> _Source extract_
↓↓↓

Upon meeting Carol “Sallymatu” Bangura it is impossible not to be struck by her resilience, tenacity and fearlessness when challenging the status quo. She is a woman who has proven that she is not deterred by being the only voice in a room speaking out for what she believes is right. As the Founder and Executive Director of Schools without Borders—a non-profit organization dedicated to serving and improving the educational outcomes of African and Caribbean children in the Philadelphia public school system—Carol is no stranger to hearing the word “no”. In fact it seems to inspire her. “When I started this I heard “no” a lot. I had to persevere to get to where I am today”, she says, recounting the difficulty of approaching donors for funding to support her programs in the early years. Today, Schools without Borders has grown from an organization that provided book donations to students in Sierra Leone and Philadelphia in 2007 to a full-fledged supplemental education program providing over 200 students with the extra support which they need in order to succeed. Carol’s work has not gone unnoticed and her efforts have earned her more opportunities to do even more good work. She is currently also the Chair of the Founding Board of Directors and President of United Way of Sierra Leone.
The road and journey to this point has not been easy however. It took years of unrelenting work and required a character whose spirit could not be dampened by the obstacles it would face. Born in Sierra Leone in the early 70s, Carol moved to the United States with her family at the age of 5. They lived in the projects of north Philadelphia and eventually moved to another area called the Badlands—an area notoriously known as a casualty of the cocaine wars in the 70s and 80s. Despite growing up in an environment known for its ability to crush the human spirit, Carol arose triumphant. For her she said it was her education that shielded her from much of the downsides of such an environment.

↑↑↑

> _Material_
↓↓↓

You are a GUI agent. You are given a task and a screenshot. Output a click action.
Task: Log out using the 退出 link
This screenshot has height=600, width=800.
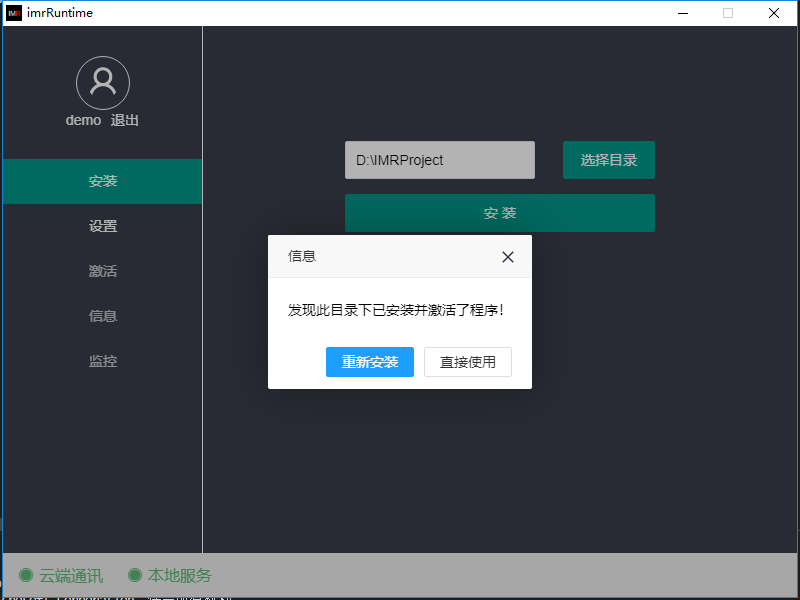click(125, 120)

↑↑↑

> _Requirements_
(A) Answer the following from the profile of Carol Bangura:
(i) In what year did Schools without Borders provide book donations to students in Sierra Leone and Philadelphia?
(ii) At what age did Carol move to the United States with her family?
(iii) According to Carol, what shielded her from much of the downsides of her environment?
(B) Write out the passage of the profile between "The road and" and "such an environment.", inclusive.
The data were taken from a different source than the profile.

> _Answers to each task_
(A)
(i) 2007
(ii) At the age of 5
(iii) Her education

(B)
The road and journey to this point has not been easy however. It took years of unrelenting work and required a character whose spirit could not be dampened by the obstacles it would face. Born in Sierra Leone in the early 70s, Carol moved to the United States with her family at the age of 5. They lived in the projects of north Philadelphia and eventually moved to another area called the Badlands—an area notoriously known as a casualty of the cocaine wars in the 70s and 80s. Despite growing up in an environment known for its ability to crush the human spirit, Carol arose triumphant. For her she said it was her education that shielded her from much of the downsides of such an environment.